I kissed Scott, walked to the OR and was determined to get through the entire process with dignity (ie: no hysterical crying fits).
My two OBs held my hands and talked to me while the team worked on my spinal. I have heard so many various things about the spinal, but honestly – I barely felt it.
It was more uncomfortable than anything. It took a big longer than I expected, I guess because they have to numb the area and it’s a pretty involved process. But it honestly wasn’t bad – just weird.
They laid me down and finally let Scott come in the room. He turned on our playlist, which was a mix of rap music, Death Cab For Cutie, Bon Iver, Coconut Records, Brand New and Metric. We are a musical family so a good playlist was CRUCIAL.
Make sure to ask your OB about a playlist for your c-section. It makes a HUGE difference! And it really elevates the experience. Scott is the king of good playlists, he chose songs he knew I loved – emotional songs (Bon Iver) and songs to pump me up (Kendrick Lamar).
I passed the pinch test (they literally pinch you really hard to make sure you can’t feel it) and they got to work. To be honest, I didn’t even feel them performing the surgery. Sometimes I felt pressure, but at one point I thought to myself, “Have they started yet? I’m sure they have. I’m not going to ask.” And I realized that they had been working on me for a solid five minutes and I just couldn’t feel it.
When it was time to pull him out, that’s when I felt the pressure. But it was all very manageable. Just WEIRD. So many new sensations.
I had my OB tell me when he was coming out so we could play one specific song. Scott turned on Bon Iver’s Skinny Love as our son was born. (Google it now and try not to cry as your baby is born to that BEAUTIFUL SONG!)
And then I heard it – his scream. My boy’s beautiful, piercing, loud scream. Storm was living up to his name already.
“He’s huge!” My OB yelled over the drape.
Seven pounds and four ounces at 36 weeks. She said he would’ve been at least ten had I gone to 40.

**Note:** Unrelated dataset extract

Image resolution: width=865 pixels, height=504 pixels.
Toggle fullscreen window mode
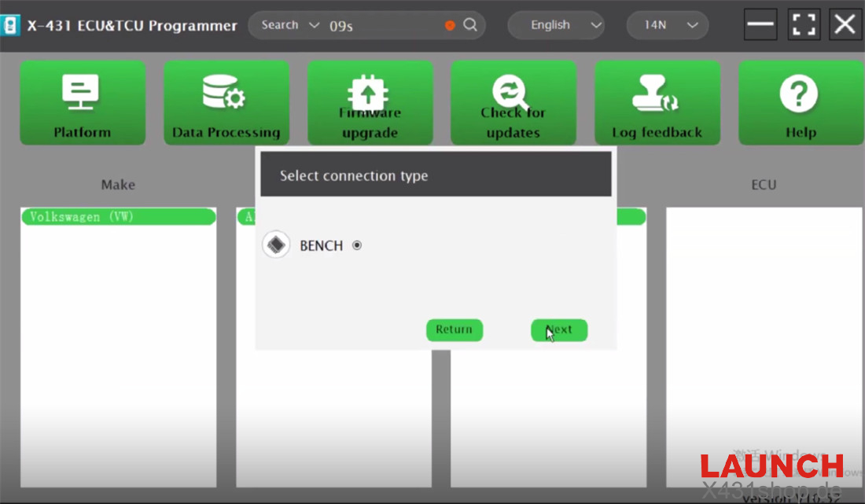803,24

His voice was loud and clear and beautiful. They immediately placed him on my chest while I cried silently. My beautiful boy. My son. My amazing little boy. I loved him immediately and just like with Everett, felt a sense of protectiveness the instant I laid eyes on him. Mine.

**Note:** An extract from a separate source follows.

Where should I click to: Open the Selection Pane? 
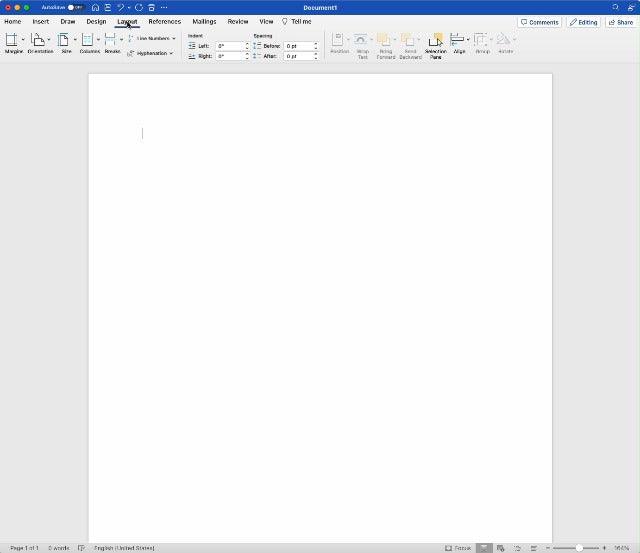[436, 43]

It’s such an interesting feeling, I feel like a lion guarding her cubs. My love for them is ancient and primal and infinite.

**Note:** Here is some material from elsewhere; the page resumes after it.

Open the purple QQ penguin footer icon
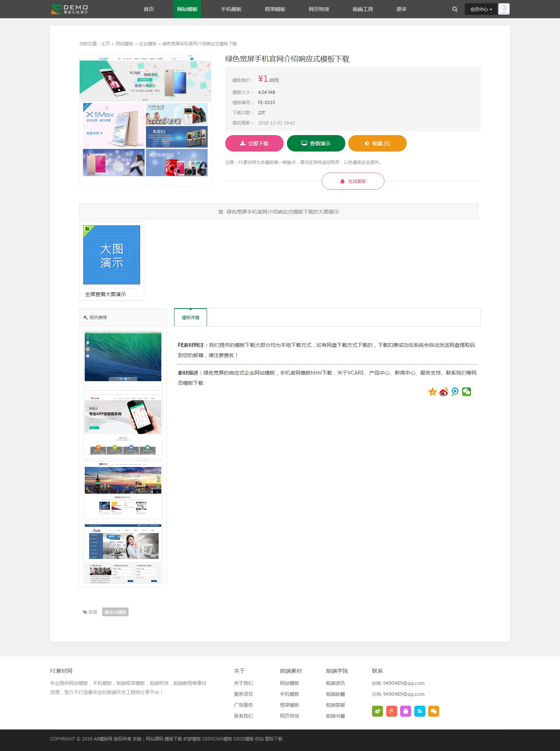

They took him to be warmed and weighed while they tied my insides back together. As soon as he was out, everything was much easier.
I’m almost done, I thought to myself. We did it, baby boy.
The surgery went well and they wheeled me back to my little room to recover. They monitored me for excess bleeding, which I did have. They had to give me an injection of something to stop the bleeding. It worked.
Storm and I worked on breastfeeding, which didn’t go so well (I didn’t know at the time but he had severe tongue and lip ties).
I couldn’t believe that an hour before he was inside of me, now he was in my arms. It’s just unbelievable.
Pretty soon, I itched ALL over. No one tells you that the side effect from all of that anesthesia is feeling like you rolled around naked in poison ivy. And the most intense grogginess/brain fog. I was so foggy all day.
They wheeled us into another small room with a window the size of one of my butt cheeks (to be fair, I do kind of have a big butt).
I was finally able to eat and had brought food along for the whole shabang – I wasn’t about to eat hospital food.
We settled in with Storm, who screamed his piercing scream and kept us up all night. This boy WILL be heard. He is a force to be reckoned with. He is strong and determined and knows exactly what he wants (it’s almost always more milk). He is sweet and happy, he is strong and fierce. He is kind and giggly and LOVES attention.
Storm is never happier than when someone is in his face, making eye contact and giving him their full attention. He just smiles and laughs. I love this boy so damn much.